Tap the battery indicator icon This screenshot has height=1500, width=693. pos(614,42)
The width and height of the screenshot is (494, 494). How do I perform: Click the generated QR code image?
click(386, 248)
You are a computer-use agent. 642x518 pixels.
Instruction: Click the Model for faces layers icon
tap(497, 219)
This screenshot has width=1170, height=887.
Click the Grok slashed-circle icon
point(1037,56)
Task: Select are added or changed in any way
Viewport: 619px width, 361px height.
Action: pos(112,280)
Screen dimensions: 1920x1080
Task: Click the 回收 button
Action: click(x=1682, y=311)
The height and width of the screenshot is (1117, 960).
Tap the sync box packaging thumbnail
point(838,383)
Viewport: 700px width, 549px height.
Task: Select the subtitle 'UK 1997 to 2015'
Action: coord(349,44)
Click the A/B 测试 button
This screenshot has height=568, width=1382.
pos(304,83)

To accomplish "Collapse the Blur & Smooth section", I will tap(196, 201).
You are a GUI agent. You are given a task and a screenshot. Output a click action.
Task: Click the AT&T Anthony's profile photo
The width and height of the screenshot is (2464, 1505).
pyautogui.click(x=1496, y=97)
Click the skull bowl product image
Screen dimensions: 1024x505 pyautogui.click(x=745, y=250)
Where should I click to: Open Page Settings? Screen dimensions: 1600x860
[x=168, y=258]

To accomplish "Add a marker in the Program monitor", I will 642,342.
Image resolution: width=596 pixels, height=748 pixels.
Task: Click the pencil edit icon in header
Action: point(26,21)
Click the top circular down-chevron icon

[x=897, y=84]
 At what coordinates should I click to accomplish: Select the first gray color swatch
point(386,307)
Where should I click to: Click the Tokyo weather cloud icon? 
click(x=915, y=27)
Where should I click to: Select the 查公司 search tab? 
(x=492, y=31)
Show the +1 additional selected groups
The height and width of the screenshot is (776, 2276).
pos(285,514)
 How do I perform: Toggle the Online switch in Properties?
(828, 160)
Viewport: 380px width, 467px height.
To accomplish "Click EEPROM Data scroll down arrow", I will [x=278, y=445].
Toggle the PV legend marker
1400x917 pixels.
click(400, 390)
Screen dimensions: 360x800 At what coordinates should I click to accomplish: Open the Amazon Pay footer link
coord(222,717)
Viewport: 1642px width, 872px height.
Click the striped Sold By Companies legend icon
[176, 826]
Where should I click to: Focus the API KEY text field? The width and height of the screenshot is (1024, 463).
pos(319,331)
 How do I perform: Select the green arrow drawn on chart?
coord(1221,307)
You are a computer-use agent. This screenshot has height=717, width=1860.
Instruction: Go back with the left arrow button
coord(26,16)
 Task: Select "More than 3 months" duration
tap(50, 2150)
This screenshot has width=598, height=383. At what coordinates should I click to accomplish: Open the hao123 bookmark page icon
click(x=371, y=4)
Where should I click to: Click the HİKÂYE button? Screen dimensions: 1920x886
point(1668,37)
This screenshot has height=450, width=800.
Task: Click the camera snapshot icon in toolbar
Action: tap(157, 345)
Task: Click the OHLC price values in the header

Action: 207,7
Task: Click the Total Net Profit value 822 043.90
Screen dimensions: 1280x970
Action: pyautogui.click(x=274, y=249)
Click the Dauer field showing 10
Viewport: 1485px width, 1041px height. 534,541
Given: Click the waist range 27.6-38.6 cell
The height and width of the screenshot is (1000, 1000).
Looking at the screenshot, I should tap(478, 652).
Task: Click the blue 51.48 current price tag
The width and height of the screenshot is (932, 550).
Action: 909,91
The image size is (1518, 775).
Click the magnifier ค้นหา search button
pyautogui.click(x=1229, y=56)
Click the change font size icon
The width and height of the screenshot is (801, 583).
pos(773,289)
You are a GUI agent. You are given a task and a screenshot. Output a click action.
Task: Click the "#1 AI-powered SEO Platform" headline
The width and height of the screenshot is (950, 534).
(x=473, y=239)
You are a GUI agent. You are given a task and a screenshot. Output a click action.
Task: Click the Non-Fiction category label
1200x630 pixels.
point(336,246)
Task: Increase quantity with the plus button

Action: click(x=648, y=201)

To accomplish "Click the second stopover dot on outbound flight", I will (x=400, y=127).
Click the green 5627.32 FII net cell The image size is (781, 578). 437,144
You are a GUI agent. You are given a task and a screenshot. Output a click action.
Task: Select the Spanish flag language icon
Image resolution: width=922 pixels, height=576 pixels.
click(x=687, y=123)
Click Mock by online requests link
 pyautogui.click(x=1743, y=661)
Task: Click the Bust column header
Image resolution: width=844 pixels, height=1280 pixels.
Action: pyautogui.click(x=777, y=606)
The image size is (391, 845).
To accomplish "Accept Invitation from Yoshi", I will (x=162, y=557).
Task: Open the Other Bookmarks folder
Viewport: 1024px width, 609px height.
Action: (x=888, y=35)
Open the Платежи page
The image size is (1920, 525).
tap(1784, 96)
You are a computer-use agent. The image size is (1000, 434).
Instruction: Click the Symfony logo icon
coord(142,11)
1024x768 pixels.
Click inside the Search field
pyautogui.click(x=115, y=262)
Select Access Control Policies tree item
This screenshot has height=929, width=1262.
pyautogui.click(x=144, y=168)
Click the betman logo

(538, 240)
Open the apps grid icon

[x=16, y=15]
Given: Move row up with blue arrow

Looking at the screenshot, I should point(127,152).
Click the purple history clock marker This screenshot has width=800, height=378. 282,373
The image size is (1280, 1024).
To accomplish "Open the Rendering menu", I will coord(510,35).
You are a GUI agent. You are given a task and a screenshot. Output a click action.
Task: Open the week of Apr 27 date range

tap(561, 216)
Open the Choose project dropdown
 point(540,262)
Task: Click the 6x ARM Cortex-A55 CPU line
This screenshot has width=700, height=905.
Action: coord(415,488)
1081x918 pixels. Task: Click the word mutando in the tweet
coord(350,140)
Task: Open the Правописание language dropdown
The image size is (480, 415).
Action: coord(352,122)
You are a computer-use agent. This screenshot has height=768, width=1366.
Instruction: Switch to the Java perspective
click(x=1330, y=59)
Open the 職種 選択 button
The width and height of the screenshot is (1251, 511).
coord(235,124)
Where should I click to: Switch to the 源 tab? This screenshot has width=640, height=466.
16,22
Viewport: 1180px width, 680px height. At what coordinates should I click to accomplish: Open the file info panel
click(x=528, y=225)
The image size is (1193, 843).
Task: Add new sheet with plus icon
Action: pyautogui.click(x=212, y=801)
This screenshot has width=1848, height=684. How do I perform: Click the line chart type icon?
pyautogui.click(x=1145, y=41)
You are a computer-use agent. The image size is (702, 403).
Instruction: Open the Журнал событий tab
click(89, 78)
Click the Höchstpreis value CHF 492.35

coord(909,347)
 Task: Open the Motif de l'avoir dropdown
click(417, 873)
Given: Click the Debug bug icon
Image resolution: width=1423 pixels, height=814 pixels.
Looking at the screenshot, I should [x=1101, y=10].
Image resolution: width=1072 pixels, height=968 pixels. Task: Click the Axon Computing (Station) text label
-------
WORK TO BE COMPLETED:
Give back each line above exactly as written.

ANSWER AREA:
Tap the battery indicator icon This screenshot has height=1500, width=693. pos(614,42)
The width and height of the screenshot is (494, 494). How do I perform: Click the generated QR code image?
click(386, 248)
You are a computer-use agent. 642x518 pixels.
Instruction: Click the Model for faces layers icon
tap(497, 219)
This screenshot has width=1170, height=887.
Click the Grok slashed-circle icon
point(1037,56)
Task: Select are added or changed in any way
Viewport: 619px width, 361px height.
Action: pos(112,280)
Screen dimensions: 1920x1080
Task: Click the 回收 button
Action: click(x=1682, y=311)
The height and width of the screenshot is (1117, 960).
Tap the sync box packaging thumbnail
point(838,383)
Viewport: 700px width, 549px height.
Task: Select the subtitle 'UK 1997 to 2015'
Action: coord(349,44)
Click the A/B 测试 button
This screenshot has height=568, width=1382.
pos(304,83)

To accomplish "Collapse the Blur & Smooth section", I will tap(196, 201).
You are a GUI agent. You are given a task and a screenshot. Output a click action.
Task: Click the AT&T Anthony's profile photo
The width and height of the screenshot is (2464, 1505).
pyautogui.click(x=1496, y=97)
Click the skull bowl product image
Screen dimensions: 1024x505 pyautogui.click(x=745, y=250)
Where should I click to: Open Page Settings? Screen dimensions: 1600x860
[x=168, y=258]

To accomplish "Add a marker in the Program monitor", I will 642,342.
Image resolution: width=596 pixels, height=748 pixels.
Task: Click the pencil edit icon in header
Action: point(26,21)
Click the top circular down-chevron icon

[x=897, y=84]
 At what coordinates should I click to accomplish: Select the first gray color swatch
point(386,307)
Where should I click to: Click the Tokyo weather cloud icon? 
click(x=915, y=27)
Where should I click to: Select the 查公司 search tab? 
(x=492, y=31)
Show the +1 additional selected groups
The height and width of the screenshot is (776, 2276).
pos(285,514)
 How do I perform: Toggle the Online switch in Properties?
(828, 160)
Viewport: 380px width, 467px height.
To accomplish "Click EEPROM Data scroll down arrow", I will [x=278, y=445].
Toggle the PV legend marker
1400x917 pixels.
click(400, 390)
Screen dimensions: 360x800 At what coordinates should I click to accomplish: Open the Amazon Pay footer link
coord(222,717)
Viewport: 1642px width, 872px height.
Click the striped Sold By Companies legend icon
[176, 826]
Where should I click to: Focus the API KEY text field? The width and height of the screenshot is (1024, 463).
pos(319,331)
 How do I perform: Select the green arrow drawn on chart?
coord(1221,307)
You are a computer-use agent. This screenshot has height=717, width=1860.
Instruction: Go back with the left arrow button
coord(26,16)
 Task: Select "More than 3 months" duration
tap(50, 2150)
This screenshot has width=598, height=383. At what coordinates should I click to accomplish: Open the hao123 bookmark page icon
click(x=371, y=4)
Where should I click to: Click the HİKÂYE button? Screen dimensions: 1920x886
point(1668,37)
This screenshot has height=450, width=800.
Task: Click the camera snapshot icon in toolbar
Action: tap(157, 345)
Task: Click the OHLC price values in the header

Action: 207,7
Task: Click the Total Net Profit value 822 043.90
Screen dimensions: 1280x970
Action: pyautogui.click(x=274, y=249)
Click the Dauer field showing 10
Viewport: 1485px width, 1041px height. 534,541
Given: Click the waist range 27.6-38.6 cell
The height and width of the screenshot is (1000, 1000).
Looking at the screenshot, I should tap(478, 652).
Task: Click the blue 51.48 current price tag
The width and height of the screenshot is (932, 550).
Action: 909,91
The image size is (1518, 775).
Click the magnifier ค้นหา search button
pyautogui.click(x=1229, y=56)
Click the change font size icon
The width and height of the screenshot is (801, 583).
pos(773,289)
You are a GUI agent. You are given a task and a screenshot. Output a click action.
Task: Click the "#1 AI-powered SEO Platform" headline
The width and height of the screenshot is (950, 534).
(x=473, y=239)
You are a GUI agent. You are given a task and a screenshot. Output a click action.
Task: Click the Non-Fiction category label
1200x630 pixels.
point(336,246)
Task: Increase quantity with the plus button

Action: click(x=648, y=201)

To accomplish "Click the second stopover dot on outbound flight", I will (x=400, y=127).
Click the green 5627.32 FII net cell The image size is (781, 578). 437,144
You are a GUI agent. You are given a task and a screenshot. Output a click action.
Task: Select the Spanish flag language icon
Image resolution: width=922 pixels, height=576 pixels.
click(x=687, y=123)
Click Mock by online requests link
 pyautogui.click(x=1743, y=661)
Task: Click the Bust column header
Image resolution: width=844 pixels, height=1280 pixels.
Action: pyautogui.click(x=777, y=606)
The image size is (391, 845).
To accomplish "Accept Invitation from Yoshi", I will (x=162, y=557).
Task: Open the Other Bookmarks folder
Viewport: 1024px width, 609px height.
Action: (x=888, y=35)
Open the Платежи page
The image size is (1920, 525).
tap(1784, 96)
You are a computer-use agent. The image size is (1000, 434).
Instruction: Click the Symfony logo icon
coord(142,11)
1024x768 pixels.
Click inside the Search field
pyautogui.click(x=115, y=262)
Select Access Control Policies tree item
This screenshot has height=929, width=1262.
pyautogui.click(x=144, y=168)
Click the betman logo

(538, 240)
Open the apps grid icon

[x=16, y=15]
Given: Move row up with blue arrow

Looking at the screenshot, I should point(127,152).
Click the purple history clock marker This screenshot has width=800, height=378. 282,373
The image size is (1280, 1024).
To accomplish "Open the Rendering menu", I will coord(510,35).
You are a GUI agent. You are given a task and a screenshot. Output a click action.
Task: Open the week of Apr 27 date range

tap(561, 216)
Open the Choose project dropdown
 point(540,262)
Task: Click the 6x ARM Cortex-A55 CPU line
This screenshot has width=700, height=905.
Action: coord(415,488)
1081x918 pixels. Task: Click the word mutando in the tweet
coord(350,140)
Task: Open the Правописание language dropdown
The image size is (480, 415).
Action: coord(352,122)
You are a computer-use agent. This screenshot has height=768, width=1366.
Instruction: Switch to the Java perspective
click(x=1330, y=59)
Open the 職種 選択 button
The width and height of the screenshot is (1251, 511).
coord(235,124)
Where should I click to: Switch to the 源 tab? This screenshot has width=640, height=466.
16,22
Viewport: 1180px width, 680px height. At what coordinates should I click to accomplish: Open the file info panel
click(x=528, y=225)
The image size is (1193, 843).
Task: Add new sheet with plus icon
Action: pyautogui.click(x=212, y=801)
This screenshot has width=1848, height=684. How do I perform: Click the line chart type icon?
pyautogui.click(x=1145, y=41)
You are a computer-use agent. The image size is (702, 403).
Instruction: Open the Журнал событий tab
click(89, 78)
Click the Höchstpreis value CHF 492.35

coord(909,347)
 Task: Open the Motif de l'avoir dropdown
click(417, 873)
Given: Click the Debug bug icon
Image resolution: width=1423 pixels, height=814 pixels.
Looking at the screenshot, I should [x=1101, y=10].
Image resolution: width=1072 pixels, height=968 pixels. Task: Click the Axon Computing (Station) text label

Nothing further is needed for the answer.